Q Did Haagen report this experimental plan to the Medical Inspectorate of the Luftwaffe?
A No, he neither reported this experimental plan, nor any other experimental plan.
Q Haagen is expressly speaking of one group that was not vaccinated?
A That is correct. It says so here, but in the case of his letters one has to take into consideration he is addressing laymen. He is obviously answering a. question which was put to him, namely, whether illness could occur, namely and that meant, of course, a deficiency in labor, that he uses the expression "non vaccinated group" towards the laymen in order to designate the parallel group which has only an anti-toxoid immunity is quite imaginable. On the other hand, it is not imaginable that he did not mention the possibility of fatalities as it would have been unavoidable if he was actually infecting persons who were not at all protected.
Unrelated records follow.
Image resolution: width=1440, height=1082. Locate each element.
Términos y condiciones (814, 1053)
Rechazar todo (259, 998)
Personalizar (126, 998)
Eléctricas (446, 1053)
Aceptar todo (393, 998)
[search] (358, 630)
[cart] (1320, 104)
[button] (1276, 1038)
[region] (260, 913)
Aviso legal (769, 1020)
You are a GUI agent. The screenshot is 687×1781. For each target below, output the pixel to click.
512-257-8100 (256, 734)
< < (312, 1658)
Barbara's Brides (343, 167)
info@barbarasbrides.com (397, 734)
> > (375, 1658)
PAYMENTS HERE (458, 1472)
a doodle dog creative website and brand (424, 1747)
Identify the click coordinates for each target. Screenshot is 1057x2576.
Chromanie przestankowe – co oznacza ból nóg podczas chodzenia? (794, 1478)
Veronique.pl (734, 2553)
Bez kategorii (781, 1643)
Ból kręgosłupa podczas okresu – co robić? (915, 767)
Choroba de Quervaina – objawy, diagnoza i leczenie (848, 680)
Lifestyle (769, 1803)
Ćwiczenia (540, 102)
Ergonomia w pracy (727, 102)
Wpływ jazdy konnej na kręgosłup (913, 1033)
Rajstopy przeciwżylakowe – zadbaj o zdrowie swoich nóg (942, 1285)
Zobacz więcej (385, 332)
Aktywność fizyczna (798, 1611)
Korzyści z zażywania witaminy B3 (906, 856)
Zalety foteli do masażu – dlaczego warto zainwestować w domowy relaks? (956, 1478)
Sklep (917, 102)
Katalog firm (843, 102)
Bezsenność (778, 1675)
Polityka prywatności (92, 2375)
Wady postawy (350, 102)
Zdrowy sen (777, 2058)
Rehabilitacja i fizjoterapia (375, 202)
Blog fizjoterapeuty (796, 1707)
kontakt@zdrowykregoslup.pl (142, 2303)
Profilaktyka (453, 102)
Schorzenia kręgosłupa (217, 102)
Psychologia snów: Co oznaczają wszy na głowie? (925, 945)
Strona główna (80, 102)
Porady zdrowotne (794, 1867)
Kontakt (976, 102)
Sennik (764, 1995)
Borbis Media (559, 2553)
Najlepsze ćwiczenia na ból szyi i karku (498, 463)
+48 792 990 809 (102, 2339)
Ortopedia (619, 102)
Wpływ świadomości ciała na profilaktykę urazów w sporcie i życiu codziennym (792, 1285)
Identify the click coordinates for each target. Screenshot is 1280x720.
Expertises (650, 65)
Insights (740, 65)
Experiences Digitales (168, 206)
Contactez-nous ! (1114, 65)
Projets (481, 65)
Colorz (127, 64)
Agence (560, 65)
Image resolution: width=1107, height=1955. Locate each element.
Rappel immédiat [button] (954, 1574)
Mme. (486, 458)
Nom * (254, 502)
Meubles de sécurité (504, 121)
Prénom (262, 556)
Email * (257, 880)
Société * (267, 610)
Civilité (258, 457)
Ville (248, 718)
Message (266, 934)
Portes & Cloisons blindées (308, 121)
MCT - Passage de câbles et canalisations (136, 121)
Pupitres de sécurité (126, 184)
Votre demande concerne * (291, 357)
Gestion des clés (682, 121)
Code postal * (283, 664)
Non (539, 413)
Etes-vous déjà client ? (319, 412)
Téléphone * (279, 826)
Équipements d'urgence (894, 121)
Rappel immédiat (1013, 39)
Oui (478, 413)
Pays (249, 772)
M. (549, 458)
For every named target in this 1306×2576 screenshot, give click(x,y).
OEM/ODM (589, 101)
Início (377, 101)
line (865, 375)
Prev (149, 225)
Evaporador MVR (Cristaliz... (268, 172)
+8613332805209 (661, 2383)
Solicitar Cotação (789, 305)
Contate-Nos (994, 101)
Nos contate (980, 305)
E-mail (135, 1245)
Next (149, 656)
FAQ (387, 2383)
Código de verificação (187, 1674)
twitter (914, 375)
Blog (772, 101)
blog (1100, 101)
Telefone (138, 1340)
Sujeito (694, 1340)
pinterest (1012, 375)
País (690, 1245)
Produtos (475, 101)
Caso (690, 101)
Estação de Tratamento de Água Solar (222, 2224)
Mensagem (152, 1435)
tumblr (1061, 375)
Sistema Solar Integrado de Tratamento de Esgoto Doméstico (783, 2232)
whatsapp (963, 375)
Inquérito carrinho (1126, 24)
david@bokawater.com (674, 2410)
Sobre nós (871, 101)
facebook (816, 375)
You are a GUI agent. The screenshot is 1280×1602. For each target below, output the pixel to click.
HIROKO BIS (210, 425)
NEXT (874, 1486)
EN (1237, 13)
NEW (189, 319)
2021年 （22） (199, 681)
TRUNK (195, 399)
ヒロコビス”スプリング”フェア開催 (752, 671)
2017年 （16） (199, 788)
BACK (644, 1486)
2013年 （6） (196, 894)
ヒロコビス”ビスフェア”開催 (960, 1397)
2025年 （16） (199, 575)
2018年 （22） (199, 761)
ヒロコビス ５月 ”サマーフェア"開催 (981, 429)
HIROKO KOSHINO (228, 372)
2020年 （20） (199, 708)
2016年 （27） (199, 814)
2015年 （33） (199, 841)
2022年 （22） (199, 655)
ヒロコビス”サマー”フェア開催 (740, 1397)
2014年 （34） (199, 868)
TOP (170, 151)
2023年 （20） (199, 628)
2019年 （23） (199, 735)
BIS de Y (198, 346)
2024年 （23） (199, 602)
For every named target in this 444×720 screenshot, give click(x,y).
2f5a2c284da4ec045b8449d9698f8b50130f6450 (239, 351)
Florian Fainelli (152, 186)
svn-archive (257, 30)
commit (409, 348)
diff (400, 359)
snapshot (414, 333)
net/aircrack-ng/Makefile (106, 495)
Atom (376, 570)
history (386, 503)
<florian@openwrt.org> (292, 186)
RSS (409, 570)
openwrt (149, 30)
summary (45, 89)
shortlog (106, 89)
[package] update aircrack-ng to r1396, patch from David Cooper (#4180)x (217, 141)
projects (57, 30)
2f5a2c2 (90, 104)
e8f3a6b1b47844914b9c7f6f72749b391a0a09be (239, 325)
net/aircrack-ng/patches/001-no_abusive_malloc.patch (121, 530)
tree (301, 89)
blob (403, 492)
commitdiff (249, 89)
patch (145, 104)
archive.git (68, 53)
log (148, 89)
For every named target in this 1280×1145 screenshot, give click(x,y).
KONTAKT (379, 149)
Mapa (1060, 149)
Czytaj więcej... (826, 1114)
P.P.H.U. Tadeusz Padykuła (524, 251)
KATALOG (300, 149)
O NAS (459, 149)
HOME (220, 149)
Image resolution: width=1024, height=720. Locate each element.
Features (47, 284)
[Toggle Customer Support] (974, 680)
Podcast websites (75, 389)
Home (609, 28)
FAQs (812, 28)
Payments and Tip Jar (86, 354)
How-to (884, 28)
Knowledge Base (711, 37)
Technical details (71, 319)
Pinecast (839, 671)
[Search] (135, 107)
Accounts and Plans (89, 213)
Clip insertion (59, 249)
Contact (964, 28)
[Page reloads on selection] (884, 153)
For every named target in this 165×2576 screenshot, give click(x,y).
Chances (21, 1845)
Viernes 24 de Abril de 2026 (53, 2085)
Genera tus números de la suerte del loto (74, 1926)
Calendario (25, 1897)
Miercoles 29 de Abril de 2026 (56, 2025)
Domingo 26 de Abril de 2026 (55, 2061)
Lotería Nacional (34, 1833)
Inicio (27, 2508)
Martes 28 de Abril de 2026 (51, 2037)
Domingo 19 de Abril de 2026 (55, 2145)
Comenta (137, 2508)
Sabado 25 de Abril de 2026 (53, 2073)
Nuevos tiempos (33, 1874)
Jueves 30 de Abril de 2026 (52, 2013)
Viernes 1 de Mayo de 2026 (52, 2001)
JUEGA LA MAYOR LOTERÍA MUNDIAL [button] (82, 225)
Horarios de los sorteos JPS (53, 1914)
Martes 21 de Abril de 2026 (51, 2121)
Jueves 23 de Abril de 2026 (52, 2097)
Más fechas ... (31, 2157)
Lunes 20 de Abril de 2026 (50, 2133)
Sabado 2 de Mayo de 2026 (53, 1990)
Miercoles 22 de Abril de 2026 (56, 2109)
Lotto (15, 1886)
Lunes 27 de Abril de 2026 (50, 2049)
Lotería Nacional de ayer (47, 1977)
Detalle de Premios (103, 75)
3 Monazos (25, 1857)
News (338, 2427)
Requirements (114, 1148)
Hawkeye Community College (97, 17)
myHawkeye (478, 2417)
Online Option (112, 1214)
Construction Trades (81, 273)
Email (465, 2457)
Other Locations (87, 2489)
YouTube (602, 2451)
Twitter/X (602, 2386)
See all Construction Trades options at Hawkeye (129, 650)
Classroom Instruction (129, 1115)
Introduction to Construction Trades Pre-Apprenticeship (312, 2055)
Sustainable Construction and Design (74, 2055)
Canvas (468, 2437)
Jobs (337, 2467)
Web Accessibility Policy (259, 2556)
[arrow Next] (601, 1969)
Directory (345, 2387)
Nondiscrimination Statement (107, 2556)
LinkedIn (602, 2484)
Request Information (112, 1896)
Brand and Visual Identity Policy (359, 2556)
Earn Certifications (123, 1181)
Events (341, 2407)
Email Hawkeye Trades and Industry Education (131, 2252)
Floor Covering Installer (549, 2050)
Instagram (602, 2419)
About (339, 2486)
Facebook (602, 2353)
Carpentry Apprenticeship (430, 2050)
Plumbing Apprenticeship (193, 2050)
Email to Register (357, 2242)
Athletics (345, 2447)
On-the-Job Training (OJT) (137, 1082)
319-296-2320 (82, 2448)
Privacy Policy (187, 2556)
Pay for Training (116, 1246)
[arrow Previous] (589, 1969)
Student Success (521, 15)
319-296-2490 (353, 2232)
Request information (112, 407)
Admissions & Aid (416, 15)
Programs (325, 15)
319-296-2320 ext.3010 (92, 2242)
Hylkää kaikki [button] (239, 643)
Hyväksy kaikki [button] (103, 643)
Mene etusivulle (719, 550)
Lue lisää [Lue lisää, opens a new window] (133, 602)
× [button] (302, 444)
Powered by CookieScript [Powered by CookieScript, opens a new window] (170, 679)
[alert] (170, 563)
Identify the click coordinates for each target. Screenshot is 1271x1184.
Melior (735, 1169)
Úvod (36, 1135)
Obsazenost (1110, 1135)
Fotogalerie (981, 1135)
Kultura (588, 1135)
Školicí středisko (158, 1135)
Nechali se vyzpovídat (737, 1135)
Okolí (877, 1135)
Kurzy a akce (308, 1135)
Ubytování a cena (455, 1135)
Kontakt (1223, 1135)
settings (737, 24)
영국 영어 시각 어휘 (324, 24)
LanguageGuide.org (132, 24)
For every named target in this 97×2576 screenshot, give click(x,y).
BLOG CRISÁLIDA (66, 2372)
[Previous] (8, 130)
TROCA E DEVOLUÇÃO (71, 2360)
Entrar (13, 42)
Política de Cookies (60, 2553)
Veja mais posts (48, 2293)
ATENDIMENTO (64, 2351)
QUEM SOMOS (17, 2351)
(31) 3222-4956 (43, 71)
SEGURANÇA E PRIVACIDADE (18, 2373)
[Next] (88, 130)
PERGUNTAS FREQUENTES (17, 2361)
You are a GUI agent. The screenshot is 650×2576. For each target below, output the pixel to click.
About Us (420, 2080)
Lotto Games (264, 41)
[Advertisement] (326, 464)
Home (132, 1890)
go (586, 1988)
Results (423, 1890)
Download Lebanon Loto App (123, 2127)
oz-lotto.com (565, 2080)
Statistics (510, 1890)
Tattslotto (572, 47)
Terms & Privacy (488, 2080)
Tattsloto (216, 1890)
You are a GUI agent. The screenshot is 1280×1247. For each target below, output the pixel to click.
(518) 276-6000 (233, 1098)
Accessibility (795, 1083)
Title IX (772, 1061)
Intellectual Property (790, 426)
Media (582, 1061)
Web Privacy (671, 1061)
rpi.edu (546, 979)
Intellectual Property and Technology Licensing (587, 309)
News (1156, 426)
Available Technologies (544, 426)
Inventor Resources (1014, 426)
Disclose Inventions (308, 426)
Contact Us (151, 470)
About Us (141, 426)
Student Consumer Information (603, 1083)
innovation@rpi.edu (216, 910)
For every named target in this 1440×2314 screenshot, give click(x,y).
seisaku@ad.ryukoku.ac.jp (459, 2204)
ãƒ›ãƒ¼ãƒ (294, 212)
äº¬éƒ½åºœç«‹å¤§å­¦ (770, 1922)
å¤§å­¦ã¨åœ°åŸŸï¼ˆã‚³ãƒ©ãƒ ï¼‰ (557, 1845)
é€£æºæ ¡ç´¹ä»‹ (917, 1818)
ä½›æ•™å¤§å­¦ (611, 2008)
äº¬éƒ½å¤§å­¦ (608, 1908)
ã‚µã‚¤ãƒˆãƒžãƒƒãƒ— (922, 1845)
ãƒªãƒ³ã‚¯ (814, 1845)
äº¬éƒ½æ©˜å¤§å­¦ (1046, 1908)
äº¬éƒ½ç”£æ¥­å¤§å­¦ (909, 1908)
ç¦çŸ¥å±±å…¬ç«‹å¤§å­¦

Q How could Mr. Haagen plan or carry out any such experiments without the knowledge of approval of the Medical Inspectorate of the Luftwaffe? He was an Oberstabsarzt of the Reserve of the Luftwaffe and consulting Hygienist with the Air Fleet Reich?
A Yesterday, I have explained the double position of Haagen in detail and I naturally wouldn't want to repeat that now, but I would merely like to point cut a number of facts which were not mentioned yesterday. Haagen, for instance, as an air force officer, could not have been in a position to obtain assignments from the Reich Research Council without the permission of his superiors. No air force officer could carry cut independent negotiations with the Reichsfuehrer SS or any other SS agency, in particular, not at all about his Luftwaffe activities. The director of the Hygienic University Institute on the other hand was in a position to do that, and the files and documents show clearly that Or. Haagen made full use of his independence as a University Professor. He received monies for the direction and the building of his institute from numerous agencies which really are not inter-connected at all.